• _Task input_:
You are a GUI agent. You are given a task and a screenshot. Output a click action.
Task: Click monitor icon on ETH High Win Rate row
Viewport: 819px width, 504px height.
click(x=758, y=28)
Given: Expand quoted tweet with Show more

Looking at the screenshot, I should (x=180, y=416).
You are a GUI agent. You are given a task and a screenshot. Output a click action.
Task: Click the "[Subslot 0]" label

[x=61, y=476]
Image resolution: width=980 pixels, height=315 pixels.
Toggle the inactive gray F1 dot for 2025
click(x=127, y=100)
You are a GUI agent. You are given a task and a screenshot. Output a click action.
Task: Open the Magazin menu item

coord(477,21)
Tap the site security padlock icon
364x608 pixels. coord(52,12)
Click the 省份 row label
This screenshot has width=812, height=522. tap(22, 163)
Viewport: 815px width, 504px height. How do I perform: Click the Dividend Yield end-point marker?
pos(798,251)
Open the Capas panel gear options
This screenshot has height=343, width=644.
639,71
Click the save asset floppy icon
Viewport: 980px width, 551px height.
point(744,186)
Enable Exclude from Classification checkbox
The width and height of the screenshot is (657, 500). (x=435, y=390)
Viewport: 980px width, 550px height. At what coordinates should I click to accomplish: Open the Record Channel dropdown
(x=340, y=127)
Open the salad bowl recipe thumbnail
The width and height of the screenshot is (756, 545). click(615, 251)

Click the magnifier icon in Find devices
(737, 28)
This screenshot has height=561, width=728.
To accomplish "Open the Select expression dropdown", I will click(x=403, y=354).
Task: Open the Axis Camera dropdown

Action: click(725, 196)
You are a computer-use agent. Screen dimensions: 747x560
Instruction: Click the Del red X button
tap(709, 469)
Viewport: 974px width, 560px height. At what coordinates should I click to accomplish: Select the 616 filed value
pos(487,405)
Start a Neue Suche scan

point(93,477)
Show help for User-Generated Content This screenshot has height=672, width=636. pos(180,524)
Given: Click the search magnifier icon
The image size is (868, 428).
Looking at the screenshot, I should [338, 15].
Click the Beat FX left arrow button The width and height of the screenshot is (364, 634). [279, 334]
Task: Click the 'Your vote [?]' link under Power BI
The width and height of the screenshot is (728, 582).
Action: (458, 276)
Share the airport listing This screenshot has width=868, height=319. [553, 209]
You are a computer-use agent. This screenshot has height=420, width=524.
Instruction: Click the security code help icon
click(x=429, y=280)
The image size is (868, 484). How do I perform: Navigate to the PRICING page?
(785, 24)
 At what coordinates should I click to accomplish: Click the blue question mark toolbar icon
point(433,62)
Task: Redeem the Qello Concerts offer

• _Exercise goal_:
Print out the whole of the material above exactly.

• _Task result_:
You are a GUI agent. You are given a task and a screenshot. Output a click action.
Task: Click monitor icon on ETH High Win Rate row
Viewport: 819px width, 504px height.
click(x=758, y=28)
Given: Expand quoted tweet with Show more

Looking at the screenshot, I should (x=180, y=416).
You are a GUI agent. You are given a task and a screenshot. Output a click action.
Task: Click the "[Subslot 0]" label

[x=61, y=476]
Image resolution: width=980 pixels, height=315 pixels.
Toggle the inactive gray F1 dot for 2025
click(x=127, y=100)
You are a GUI agent. You are given a task and a screenshot. Output a click action.
Task: Open the Magazin menu item

coord(477,21)
Tap the site security padlock icon
364x608 pixels. coord(52,12)
Click the 省份 row label
This screenshot has width=812, height=522. tap(22, 163)
Viewport: 815px width, 504px height. How do I perform: Click the Dividend Yield end-point marker?
pos(798,251)
Open the Capas panel gear options
This screenshot has height=343, width=644.
639,71
Click the save asset floppy icon
Viewport: 980px width, 551px height.
point(744,186)
Enable Exclude from Classification checkbox
The width and height of the screenshot is (657, 500). (x=435, y=390)
Viewport: 980px width, 550px height. At what coordinates should I click to accomplish: Open the Record Channel dropdown
(x=340, y=127)
Open the salad bowl recipe thumbnail
The width and height of the screenshot is (756, 545). click(615, 251)

Click the magnifier icon in Find devices
(737, 28)
This screenshot has height=561, width=728.
To accomplish "Open the Select expression dropdown", I will click(x=403, y=354).
Task: Open the Axis Camera dropdown

Action: click(725, 196)
You are a computer-use agent. Screen dimensions: 747x560
Instruction: Click the Del red X button
tap(709, 469)
Viewport: 974px width, 560px height. At what coordinates should I click to accomplish: Select the 616 filed value
pos(487,405)
Start a Neue Suche scan

point(93,477)
Show help for User-Generated Content This screenshot has height=672, width=636. pos(180,524)
Given: Click the search magnifier icon
The image size is (868, 428).
Looking at the screenshot, I should [338, 15].
Click the Beat FX left arrow button The width and height of the screenshot is (364, 634). [279, 334]
Task: Click the 'Your vote [?]' link under Power BI
The width and height of the screenshot is (728, 582).
Action: (458, 276)
Share the airport listing This screenshot has width=868, height=319. [553, 209]
You are a computer-use agent. This screenshot has height=420, width=524.
Instruction: Click the security code help icon
click(x=429, y=280)
The image size is (868, 484). How do I perform: Navigate to the PRICING page?
(785, 24)
 At what coordinates should I click to accomplish: Click the blue question mark toolbar icon
point(433,62)
Task: Redeem the Qello Concerts offer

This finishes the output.